→ **What is being asked**
Write the next portion of the fast-hdr excerpt, starting right after its final line.

>> Start Provided text

Though, to be honest, none of my non-technical peers quite understand where I've been the past couple days...

Features

How can fast-hdr make your day brighter?

[Hackable] Want to easily implement arbitrarily complex global imaging operations, whilst seeing them executed with decent accuracy in real time? It's not like there's a lot of code to sift through - just spice up hdr_sdr_gen.cpp with your custom tonemapping function, or whatever you want!
[CPU-Based] There's no GPU here, which means flexibility. Run it on your Raspberry Pi! Run it on a phone! Run it cheaply in - dare I say it - the cloud!
[Fast] With FFMPEG as a decoder piped in, I get 30 FPS at 4K on a Threadripper 1950X (16-core).
- Of course, not all CPUs in the world are Threadrippers, so the ffmpeg wrapper sets the max resolution to 1080p, which works like smooth butter; 80 FPS on my less-powerful-but-still-kinda-beefy server. Comment it out if you don't like it :P
[Jellyfin-oriented ffmpeg Wrapper] Designed for Jellyfin, there's a Python wrapper around ffmpeg which injects the HDR-->SDR conversion into any complex ffmpeg invocation!
- Everyone uses ffmpeg - therefore, fast-hdr can run everywhere :) !
[Realtime, Arbitrarily Complex Global Operations] With a 3 * 256^3 sized 8-Bit LUT (just 50MB in memory!) precomputed at compile-time by hdr_sdr_gen.cpp, you can perform arbitrarily complex global operations, and apply them to an image (each 8-bit YUV triplet has a corresponding triplet) without any interpolation whatsoever. In this case, that's just an inverse PQ operator, followed by a global tonemap, followed by an sRGB correction.
[UNIX Philosophy] fast-hdr does processing, and that's it. It's just a brick. You can use any decoder / encoder you want - as long as it spits out / gobbles up YUV444p data to stdout! Hell, I don't know, go crazy with OpenHEVC, or whatever shiny new thing ILM cooked up this time. (Though I'd probably use ffmpeg as it's less hard and at least tested).

How To Do

Make sure you're on Linux, and have python3 and gcc (and can invoke g++).
Get your hands on a standalone ffmpeg and ffprobe, and put it in res.
Run compile.sh. It might take a sec, it has to precompute the .lutd.

Then, let it play with some footage! For example, here's a complex ffmpeg invocation (run by Jellyfin):

rm -rf .tmp

FFMPEG="./dist/ffmpeg-custom"
FFMPEG_PY="./dist/ffmpeg"
HDR_SDR="./dist/hdr_sdr"
LUT_PATH="./dist/cnv.lut8"

# Test on a nice shot of a cute little catterpiller.
TIME="00:01:28"
FILE="./Life Untouched 4K Demo.mp4"
HLS_SEG=".tmp/transcodes/hash_of_your_hdr_file_no_need_to_replace%d.ts"
FILE_OUT=".tmp/transcodes/hash_of_your_hdr_file_no_need_to_replace.m3u8"

>> End Provided text
>> Start Information shown

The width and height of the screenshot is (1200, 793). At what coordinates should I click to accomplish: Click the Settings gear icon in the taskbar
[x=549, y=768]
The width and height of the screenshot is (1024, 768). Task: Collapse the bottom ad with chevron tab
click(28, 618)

>> End Information shown
>> Start Information shown

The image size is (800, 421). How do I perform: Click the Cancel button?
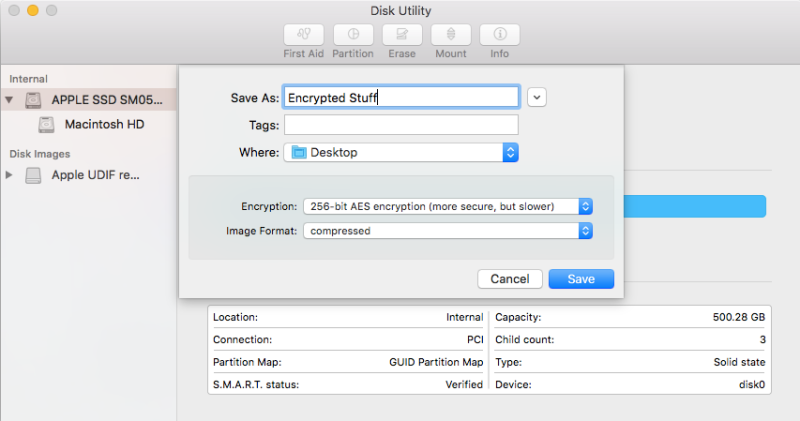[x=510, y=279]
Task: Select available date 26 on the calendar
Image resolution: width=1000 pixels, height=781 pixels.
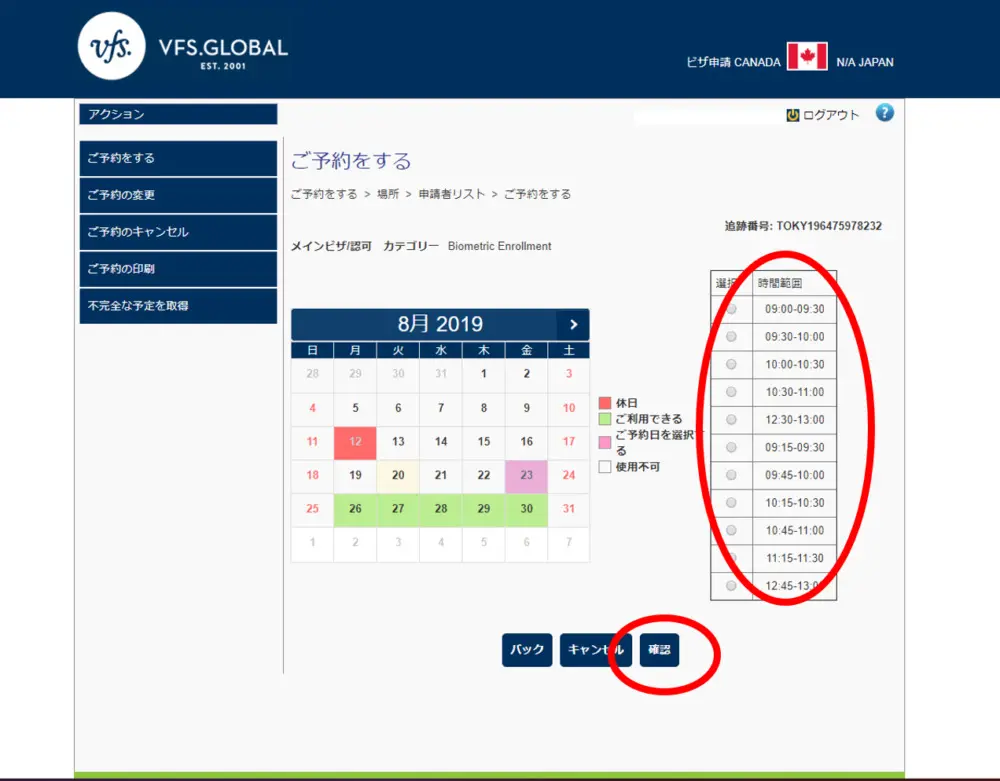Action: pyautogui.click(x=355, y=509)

>> End Information shown
>> Start Information shown

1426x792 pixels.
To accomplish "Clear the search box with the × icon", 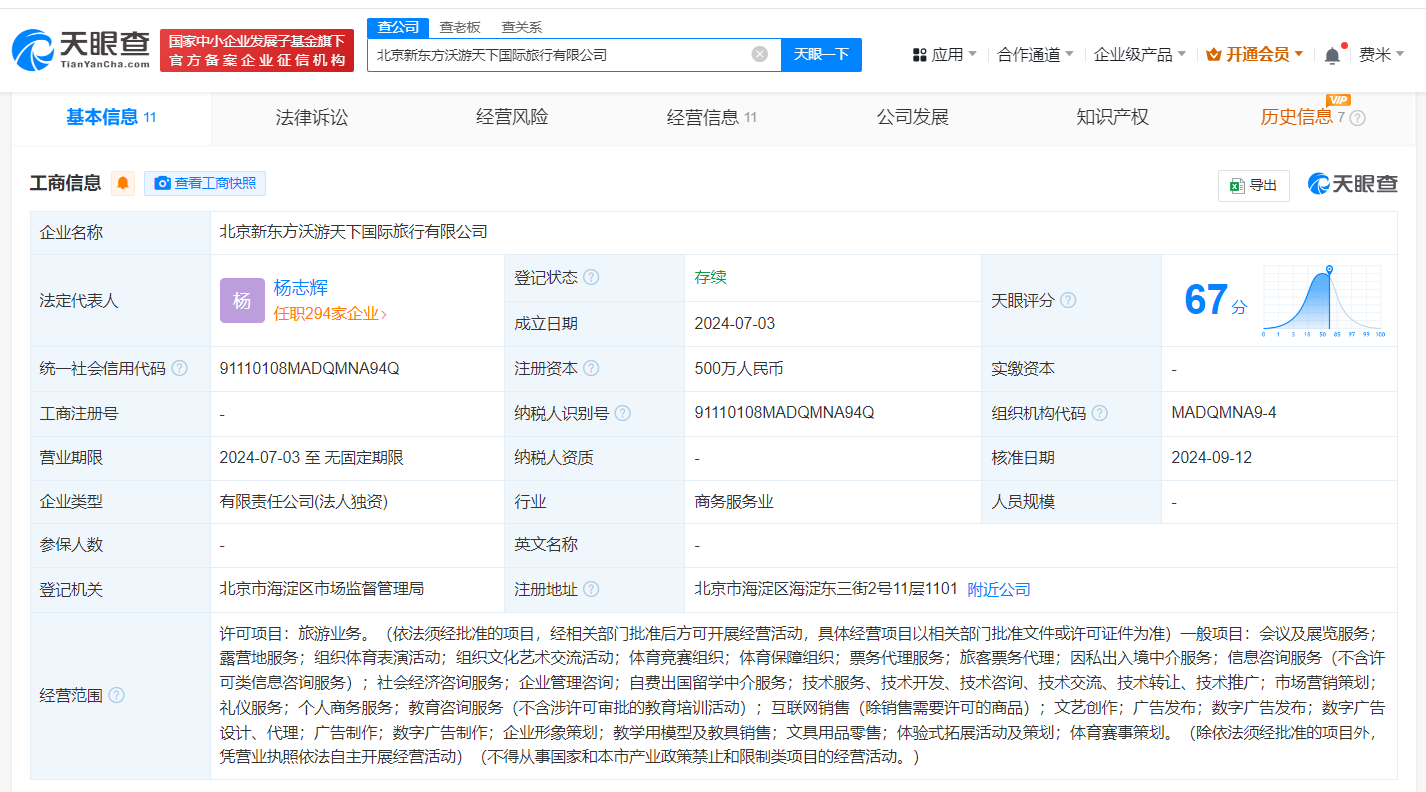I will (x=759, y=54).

>> End Information shown

→ **Exercise answer**
TEST=true "$FFMPEG_PY" -ss "$TIME" -f mp4 -i file:"$FILE" -map_metadata -1 -map_chapters -1 -threads 0 -map 0:0 -map 0:1 -map -0:s -codec:v:0 libx264 -pix_fmt yuv420p -preset veryfast -crf 23 -maxrate 34541128 -bufsize 69082256 -profile:v high -level 4.1 -x264opts:0 subme=0:me_range=4:rc_lookahead=10:me=dia:no_chroma_me:8x8dct=0:partitions=none  -force_key_frames:0 "expr:gte(t,0+n_forced*3)" -g 72 -keyint_min 72 -sc_threshold 0 -vf "scale=trunc(min(max(iw\,ih*dar)\,1920)/2)*2:trunc(ow/dar/2)*2" -start_at_zero -vsync -1 -codec:a:0 aac -strict experimental -ac 2 -ab 384000 -af "volume=2" -copyts -avoid_negative_ts disabled -f hls -max_delay 5000000 -hls_time 3 -individual_header_trailer 0 -hls_segment_type mpegts -start_number 0 -hls_segment_filename "$HLS_SEG" -hls_playlist_type vod -hls_list_size 0 -y "$FILE_OUT"

How To: Jellyfin

To get Jellyfin to convert HDR footage when transcoding for web playback, follow the How To steps and make sure it works locally.

Then: 0. Make sure the python script ffmpeg, the actual binaries ffmpeg-custom and ffprobe, the compiled binary hdr_sdr, and the generated LUT cnd_lut8 are in dist.

Copy dist to somewhere on your server owned by the jellyfin user. Probably a good idea to chmod it too.
In the Jellyfin interface, in Playback -> ffmpeg Path, point it at the Python script ffmpeg. It's critical that ffprobe is there too, otherwise Jellyfin will be unable to read header info about your files, like audio tracks or subtitle tracks.

Things to be aware of:

Seeking is super slow, as for some reason the wrapper doesn't understand keyframes, and will try to encode its way to wherever you seeked to. So don't seek :) Resuming works fine, however.
Occasionally, you might have to killall ffmpeg-custom && killall hdr_sdr, or they'll keep eating CPU cycles after you've stopped watching. I'm still not sure why. I have no idea why.

Testing / Stability / Modularization / Any Kind of Good Software Development Practices

Contributing

Is that a malloc I see in your C++? In this devout Stroustrup'ian neighborhood? Blasphemy...

I like you, you insane monkey - if this horrible hack truly is actually useful to you then I'm speechless!

I'm happy to help you make it work, help with bugs (make an Issue!), and/or (probably) accept any kind of PR. God knows there's enough wrong with this piece of software that it needs some fixing up...

Development happens at https://git.sofusrose.com/so-rose/fast-hdr .

TODO

It gets wilder!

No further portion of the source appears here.